My parents and their parents and my siblings and nieces and nephews have all done the same, never to existing fancy places but to random places, and it similarly worked out great for them. The thing about being willing to move wherever the opportunity is is that you really don’t need to be that great or exceptional to find a lot of success…pioneers get paid huge dividends merely because they took a bit of risk and got somewhere first, before everyone else sees the value. The first mover, ground floor advantage cannot be overstated.
Also, I honestly think it’s BS when people extol the virtues of multi-gen living. I get it that when you have little kids, free baby-sitting becomes highly attractive, but almost no one pre or post kids seems as interested. More to the point, I have known tons of close friends who DO come from cultures that live like this, and they can talk all they want about how warm and close it is, but they also do a ton of screaming and yelling and fighting and literally going for years in some instances not even speaking to their own family members who live in the same house. One of my best friends lives like this and claims it’s the greatest, and yet she and her family members treat each other in a manner I would never tolerate, and have literally on some heated occasions thrown each other down stairs and through windows, and regularly go through periods where they’re not on speaking terms (yet have to see each other every day). No thanks.

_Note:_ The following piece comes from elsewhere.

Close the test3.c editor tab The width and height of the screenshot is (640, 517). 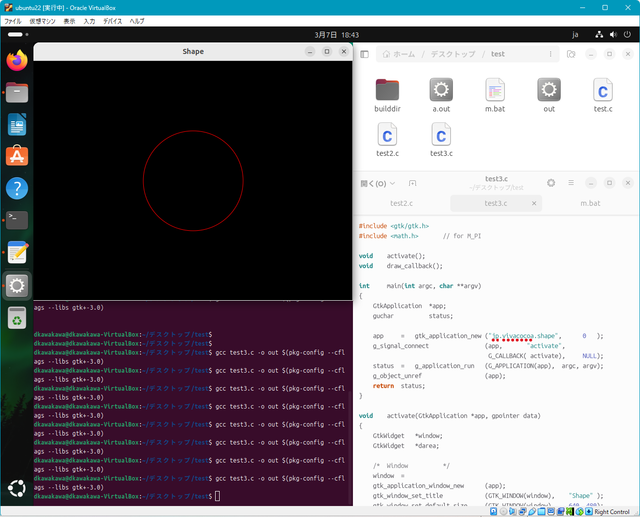(x=534, y=203)
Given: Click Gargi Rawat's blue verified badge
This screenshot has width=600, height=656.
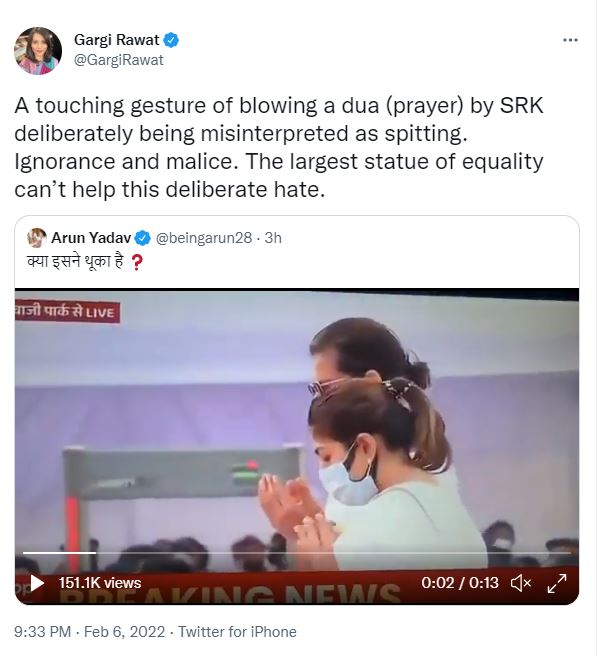Looking at the screenshot, I should point(172,41).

BTW, it’s perfectly fine if you prefer familiarity and want to stay in the same place forever and stick with family! It’s not necessary for me to want to live like that in order for your preferences to be validated. I don’t give a crap if you don’t like or validate mine. Just own what you like and who cares that a lot of people would rather stick needles under their fingernails than live like that.
But it doesn’t really seem questionable that the “seek out your fortunes elsewhere” thing tends to lead to better economic outcomes. I went to my high school reunion this summer and you could almost draw a perfect correlation between everyone’s level of economic success and how far from our home-town they’d moved (most successful guy by far had moved to the other side of the globe). $$ isn’t everything, of course, and in fact I don’t even think it’s the most important thing, I think taste/temperament is more important.
Whenever my parents or in-laws visit us or we them, everyone’s good for three days and by day four everyone’s dying to get away from each other. I think there’s perhaps just a different level of peace versus chaos that some people can tolerate, and being in close quarters with one’s extended family for more than a few days is excruciatingly annoying, to me. I have to calm my husband down so he doesn’t jump out of his own skin and just go full-dickhead by the time day 6 or 7 rolls around.
Good for you if you like it, but I would be miserable…everything about my life improved 10x the day I could move out at 18. So, I don’t care, I’m team yuppy/Hajnal I guess.